We are developing the social individualist meta-context for the future. From the very serious to the extremely frivolous... lets see what is on the mind of the Samizdata people.

Samizdata, derived from Samizdat /n. - a system of clandestine publication of banned literature in the USSR [Russ.,= self-publishing house]

Samizdata quote of the day

Well, fancy giving money to the Government!
Might as well have put it down the drain.
Fancy giving money to the Government!
Nobody will see the stuff again.
Well, they’ve no idea what money’s for –
Ten to one they’ll start another war
I’ve heard a lot of silly things, but, Lor’!
Fancy giving money to the Government!

– A.P. Herbert (no relation)

Thanks to Brian Walden for reminding me of this, in a brilliant but very depressing radio essay: Lessons from Herbert.

9 comments to Samizdata quote of the day

  • It would work well in Music Hall or Panto as the singalong.
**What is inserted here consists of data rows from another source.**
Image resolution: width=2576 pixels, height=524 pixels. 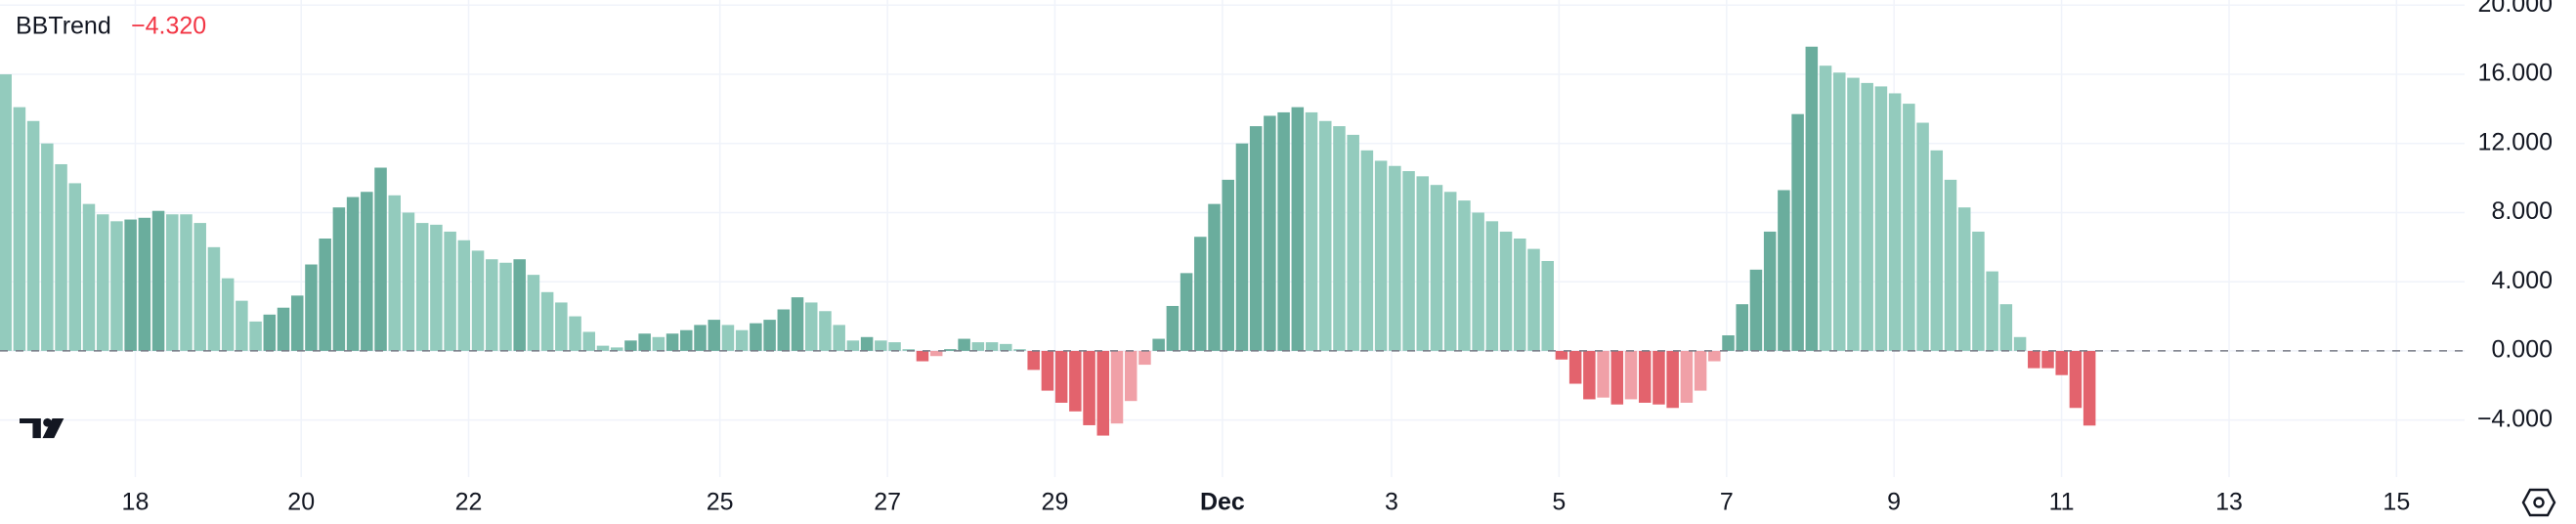 I want to click on tradingview-logo, so click(x=42, y=428).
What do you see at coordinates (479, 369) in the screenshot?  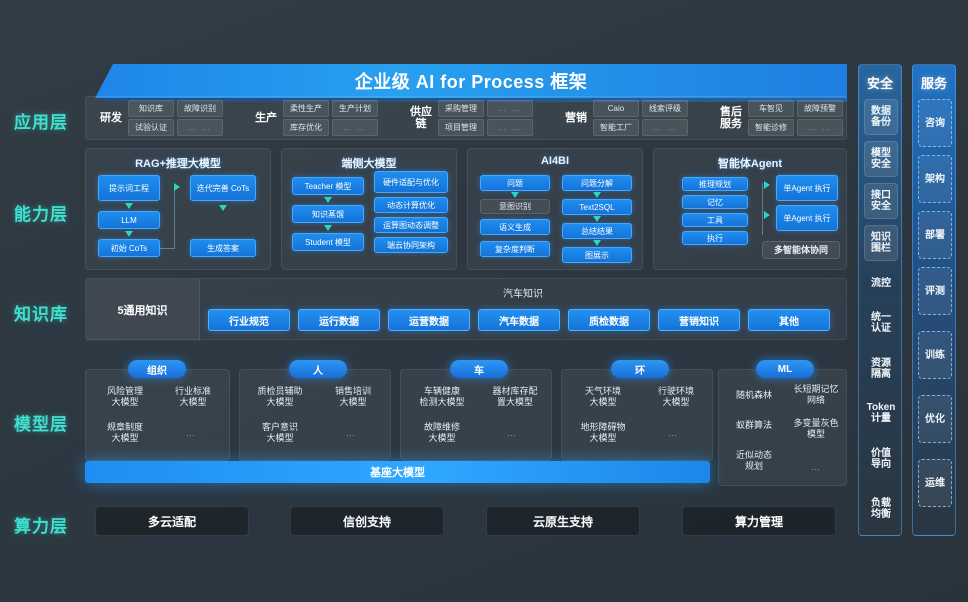 I see `model-group-tab: 车` at bounding box center [479, 369].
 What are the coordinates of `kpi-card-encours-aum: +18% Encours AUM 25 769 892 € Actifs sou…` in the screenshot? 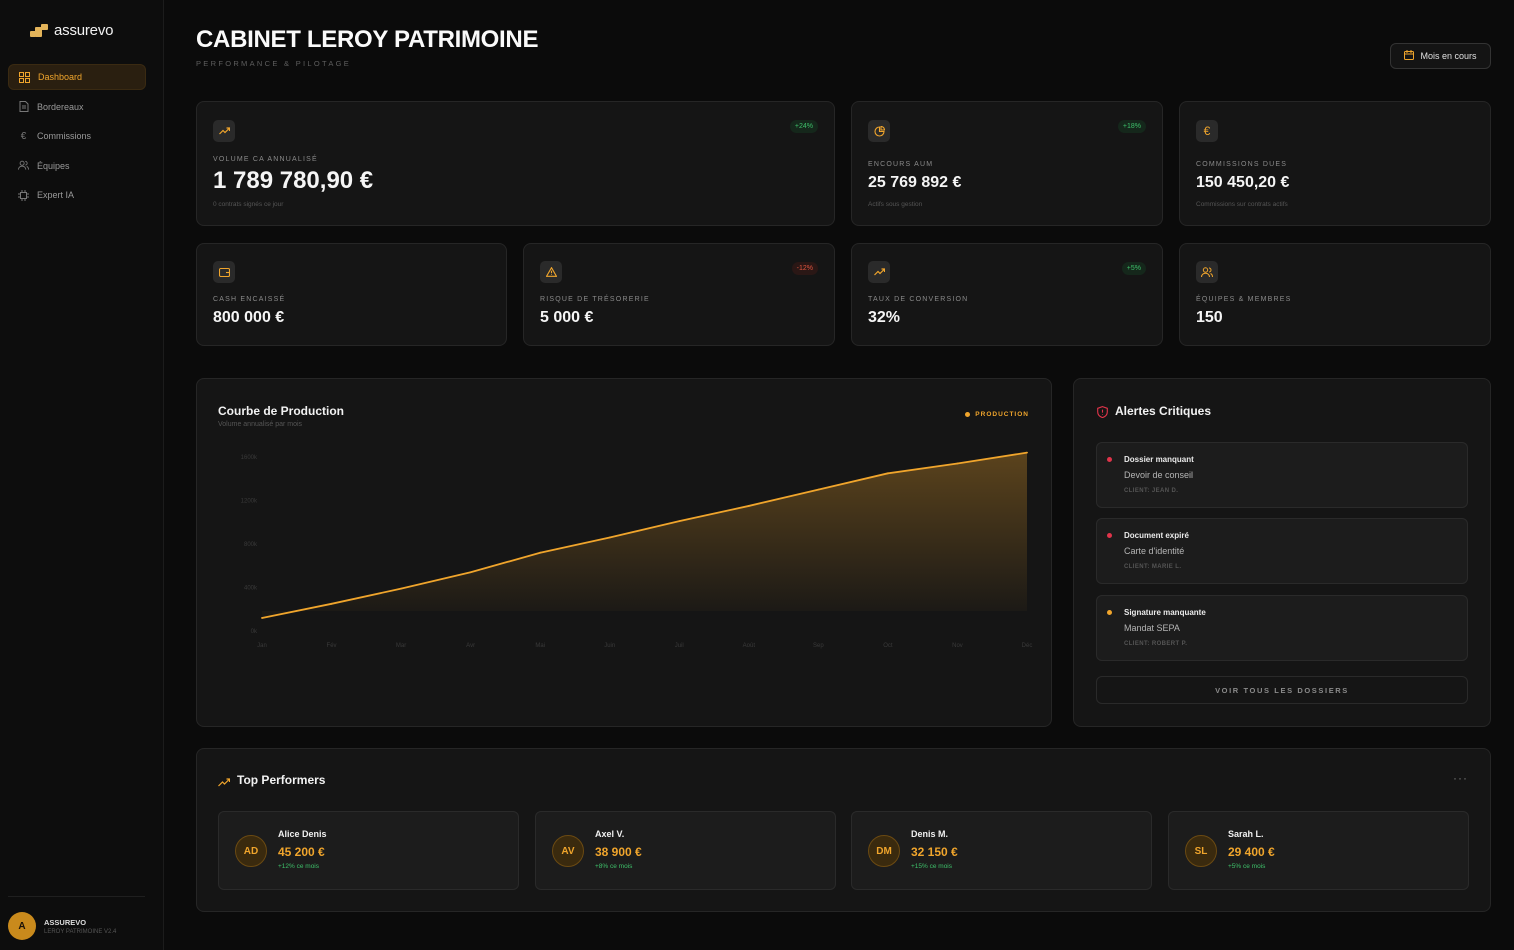 It's located at (1007, 164).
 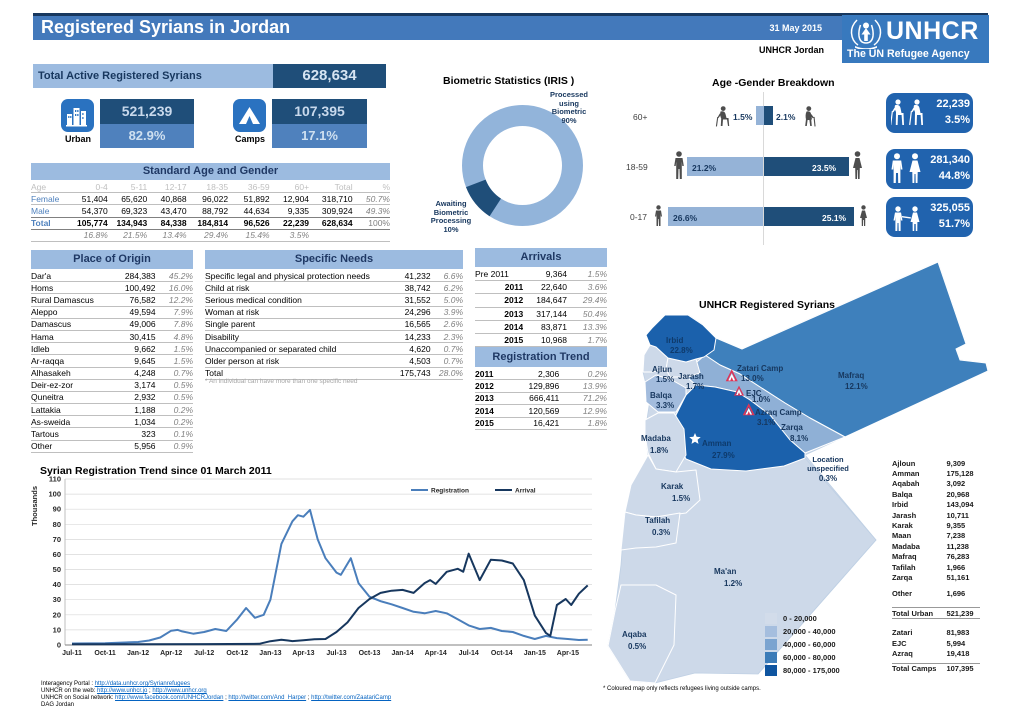 What do you see at coordinates (303, 654) in the screenshot?
I see `svg-text: Apr-13` at bounding box center [303, 654].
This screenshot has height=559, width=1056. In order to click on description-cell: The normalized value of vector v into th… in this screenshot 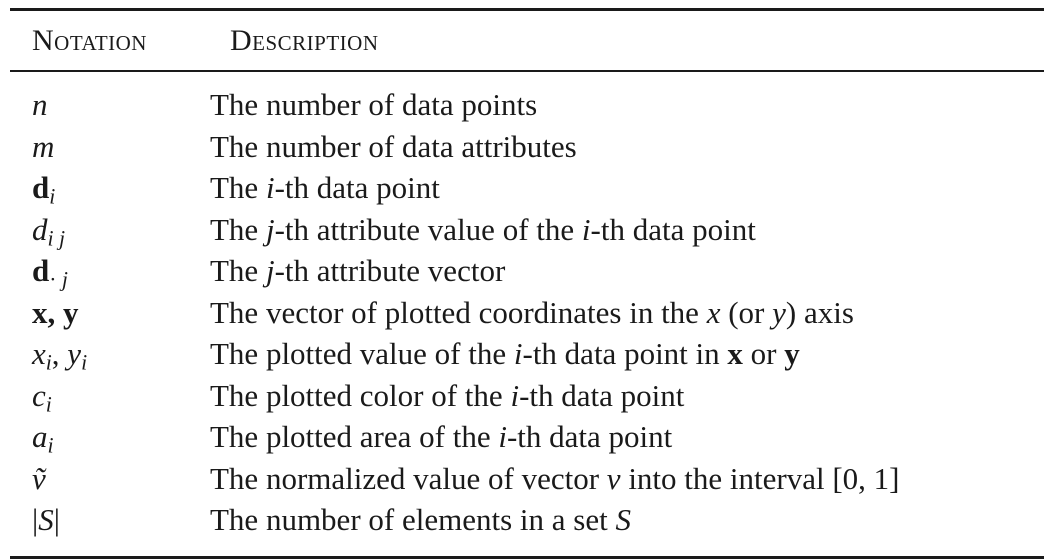, I will do `click(555, 478)`.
    I suddenly had a vision of of some imaginary variety turn, Arthur Cockles, an amiable Gor Blimey Cockney singing it to a G & S style melody.

    (I must get out more…)

  • guy herbert

    The other Herbert wrote extensively for the musical theatre.

  • Walden says such a view of Britain is “gone beyond recall” eh? Of course by accepting the enemy meta-context it becomes a truism that one cannot imagine anything being different to the ways things are now.

    So refuse to accept the axioms, the ‘adjudicated facts’, the underpinning assumptions. You will be called unrealistic, a crackpot and (worst of all in Britain) an idealist… but no one wins a war if all you ever do is fight every battle on ground of the enemy’s choosing. Say the unthinkable and gore the sacred cows.

  • Perry,

    In other words, fight your own battles. One should always choose ground that is unfamiliar to the enemy if possible.

    Not sure that’s happening at the moment in our present political environment…

    Julius Seizer

  • TDH

    PJ O’Rourke said it more succinctly:

    “Giving money and power to government is like giving whiskey and car keys to teenage boys.”

    For what it’s worth . . .

  • Julian Taylor

    For my penny’s worth I’m with the (unattributed) quotation that,

    Politicians are like diapers. They both need changing regularly and for the same reason.

  • TDH

    My only modification to that statement would be to substitute ‘disposal’ for ‘changing’ . . .

  • John K

    Of course no-one “gives” money to the government, it is extorted by threat of force. It always annoys me when political weasels such as LibDums say they will “ask” people to pay more tax. What sort of question is it when the “wrong” answer gets you jail time?

  • Paul Marks

    Of course even in 1890 people who wanted a smaller government were very much on the defensive, indeed it was a couple of years later that Gladstone was forced out (with a lot of false tears at the cabinet meeting from that swine Harcourt).

    One has to go back to 1874 to find an election where the Liberals were campaigning to reduce taxation. Although government was so small in those days that “reducing taxation” meant getting rid of income tax entirely.

    On the general conflict today:

    We have the great advantage of truth.

    Certainly the statists control the “education system” and much of the media, but what they say is not true.

    More government spending of taxpayers money and more regulations will not make X, Y, Z, things better.

    One day most people may (if we work hard to draw it to their attention) notice this fact, and turn away from thinking “If only we had Mr B. rather than Mr A. as Prime Minister” or “if only we had businessmen [or nonbusinessmen] running the N.H.S.” to looking for an alternative to violence (taxes and regulations) to organise human activities.

    Voluntary (civil) cooperation (whether “for profit” or not) is not dead and it can make a come back.